Excerpt provided:
+++

For over a decade, Harlem-based artist Jonathan McCrory has served as Executive Artistic Director of the groundbreaking National Black Theatre (NBT), though he prefers the term “creative doula”. The two-time Obie-winner describes his role as enabling “unseen ideas to be birthed between the parents, which are the playwright and the director, or sometimes the playwright and the page”, McCrory shares with The Queer Review. The NYU TISCH School of the Arts alum is a Tony and Emmy-nominated producer and founding member of the collaborative producing organizations Harlem9, Black Theatre Commons, The Jubilee, Next Generation National Network, and The Movement Theatre Company. He was an honoree in Crain’s New York Business‘ inaugural Notable LGBTQ Leaders and Executives list.

Founded in 1968 by Dr. Barbara Ann Teer, NBT is the longest-running Black theatre in New York City, and one of the oldest theatres founded and consistently operated by a woman of colour in the United States. Under the current leadership of Teer’s daughter, CEO Sade Lythcott, NBT’s mission continues to be to produce “transformative theatre that enhances African American cultural identity by telling authentic, autonomous, multifaceted stories of the Black experience”. In a nod to Teer’s legacy as a champion of the Black Arts Movement, Beyoncé used part of a speech she gave on “Alien Superstar”, featured on her 2022 Renaissance album.
Last year, NBT made its Broadway debut with the transfer of its co-production of James Ijames’ Pulitzer-winning Fat Ham and currently has its second production on Broadway, a revival of Ossie Davis’ Purlie Victorious starring Leslie Odom, Jr., which runs until February 4th. Another highlight of NBT’s present season (the theatre’s 56th, themed Defiance of Our Bloom), will see The Gathering: A Collective Sonic Ring Shout, conceived and directed by McCrory, re-mounted at Washington DC’s Kennedy Center Opera House on June 1st, 2024, following its sold out world premiere at The Apollo in 2022.

+++

Entries for locating words and elements:
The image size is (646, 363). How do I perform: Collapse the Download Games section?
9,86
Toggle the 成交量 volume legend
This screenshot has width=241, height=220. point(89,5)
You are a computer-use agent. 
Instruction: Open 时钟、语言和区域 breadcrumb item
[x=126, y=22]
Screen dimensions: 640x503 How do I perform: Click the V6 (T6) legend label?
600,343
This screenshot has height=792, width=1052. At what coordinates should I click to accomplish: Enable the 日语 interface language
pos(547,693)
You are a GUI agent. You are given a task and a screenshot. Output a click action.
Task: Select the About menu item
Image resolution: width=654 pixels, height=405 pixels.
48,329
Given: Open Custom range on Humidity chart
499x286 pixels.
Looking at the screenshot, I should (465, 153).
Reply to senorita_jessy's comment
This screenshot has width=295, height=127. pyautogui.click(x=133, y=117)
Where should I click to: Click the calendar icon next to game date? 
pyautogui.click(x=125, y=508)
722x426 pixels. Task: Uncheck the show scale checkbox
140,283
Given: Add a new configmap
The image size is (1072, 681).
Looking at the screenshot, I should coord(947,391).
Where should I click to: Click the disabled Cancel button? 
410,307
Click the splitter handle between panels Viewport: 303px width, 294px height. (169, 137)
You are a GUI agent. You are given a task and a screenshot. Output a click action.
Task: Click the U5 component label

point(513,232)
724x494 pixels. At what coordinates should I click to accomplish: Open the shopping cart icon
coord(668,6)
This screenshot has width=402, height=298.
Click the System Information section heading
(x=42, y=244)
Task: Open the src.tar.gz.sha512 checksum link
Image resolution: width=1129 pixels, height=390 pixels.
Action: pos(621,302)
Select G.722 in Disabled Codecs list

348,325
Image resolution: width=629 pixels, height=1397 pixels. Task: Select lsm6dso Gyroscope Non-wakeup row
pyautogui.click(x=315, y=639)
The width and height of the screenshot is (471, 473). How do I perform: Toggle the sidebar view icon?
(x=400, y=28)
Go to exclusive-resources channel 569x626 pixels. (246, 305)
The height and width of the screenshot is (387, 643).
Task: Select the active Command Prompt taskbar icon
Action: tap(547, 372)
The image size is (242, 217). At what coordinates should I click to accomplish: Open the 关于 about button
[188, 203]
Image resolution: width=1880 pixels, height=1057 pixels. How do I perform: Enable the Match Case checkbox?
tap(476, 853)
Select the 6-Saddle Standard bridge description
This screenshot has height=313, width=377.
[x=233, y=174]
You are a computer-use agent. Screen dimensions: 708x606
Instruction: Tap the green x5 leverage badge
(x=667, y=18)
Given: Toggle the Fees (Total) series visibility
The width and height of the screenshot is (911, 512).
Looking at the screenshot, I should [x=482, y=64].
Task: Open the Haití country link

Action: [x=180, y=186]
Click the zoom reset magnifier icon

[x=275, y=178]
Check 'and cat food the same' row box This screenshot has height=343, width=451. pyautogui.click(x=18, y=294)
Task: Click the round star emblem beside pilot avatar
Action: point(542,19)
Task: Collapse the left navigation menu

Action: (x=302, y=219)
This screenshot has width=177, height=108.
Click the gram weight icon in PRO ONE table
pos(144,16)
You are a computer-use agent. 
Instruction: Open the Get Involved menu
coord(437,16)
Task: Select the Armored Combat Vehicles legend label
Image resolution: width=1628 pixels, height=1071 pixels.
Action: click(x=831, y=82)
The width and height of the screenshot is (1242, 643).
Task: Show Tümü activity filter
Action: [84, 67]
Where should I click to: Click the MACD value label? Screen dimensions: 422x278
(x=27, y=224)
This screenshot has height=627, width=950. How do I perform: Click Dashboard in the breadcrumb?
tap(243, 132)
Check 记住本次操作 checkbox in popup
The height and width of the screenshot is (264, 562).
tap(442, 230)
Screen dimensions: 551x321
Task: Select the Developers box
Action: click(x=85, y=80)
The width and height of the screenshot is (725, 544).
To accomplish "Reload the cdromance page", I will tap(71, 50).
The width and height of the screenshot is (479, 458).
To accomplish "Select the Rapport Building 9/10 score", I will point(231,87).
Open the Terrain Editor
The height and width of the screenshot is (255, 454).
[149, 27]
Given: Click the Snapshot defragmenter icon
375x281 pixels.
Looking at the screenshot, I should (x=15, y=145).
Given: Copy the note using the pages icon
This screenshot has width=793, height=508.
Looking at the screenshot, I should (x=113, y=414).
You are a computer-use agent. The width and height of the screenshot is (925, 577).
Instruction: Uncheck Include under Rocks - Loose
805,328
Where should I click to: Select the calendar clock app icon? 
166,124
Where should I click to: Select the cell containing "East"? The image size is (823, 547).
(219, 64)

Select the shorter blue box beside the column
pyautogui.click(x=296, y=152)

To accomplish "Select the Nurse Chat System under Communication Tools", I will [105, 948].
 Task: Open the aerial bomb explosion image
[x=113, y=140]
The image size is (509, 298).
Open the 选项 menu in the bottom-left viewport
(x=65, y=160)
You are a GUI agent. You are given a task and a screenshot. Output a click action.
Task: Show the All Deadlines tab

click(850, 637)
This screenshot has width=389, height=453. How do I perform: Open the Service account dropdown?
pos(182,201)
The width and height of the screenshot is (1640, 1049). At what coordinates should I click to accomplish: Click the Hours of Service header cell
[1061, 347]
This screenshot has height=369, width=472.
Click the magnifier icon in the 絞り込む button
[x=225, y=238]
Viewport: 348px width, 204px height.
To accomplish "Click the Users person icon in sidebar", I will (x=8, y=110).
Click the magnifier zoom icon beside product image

+++

Challenges:
**1)** In the passage about the National Black Theatre, reproduce the section between "For over a decade, Harlem-based" and "and Executives list.", inclusive, swapping "creative doula" for "artistic midwife".
**2)** Answer these questions from the passage about the National Black Theatre:
(a) In what year was the theatre founded, and by whom?
(b) Who stars in the revival of Purlie Victorious?
(c) At which venue will The Gathering: A Collective Sonic Ring Shout be re-mounted on June 1st, 2024?

Responses for each task:
**1)**
For over a decade, Harlem-based artist Jonathan McCrory has served as Executive Artistic Director of the groundbreaking National Black Theatre (NBT), though he prefers the term “artistic midwife”. The two-time Obie-winner describes his role as enabling “unseen ideas to be birthed between the parents, which are the playwright and the director, or sometimes the playwright and the page”, McCrory shares with The Queer Review. The NYU TISCH School of the Arts alum is a Tony and Emmy-nominated producer and founding member of the collaborative producing organizations Harlem9, Black Theatre Commons, The Jubilee, Next Generation National Network, and The Movement Theatre Company. He was an honoree in Crain’s New York Business‘ inaugural Notable LGBTQ Leaders and Executives list.

**2)**
(a) It was founded in 1968 by Dr. Barbara Ann Teer.
(b) Leslie Odom, Jr. stars in it.
(c) It will be re-mounted at the Kennedy Center Opera House in Washington DC.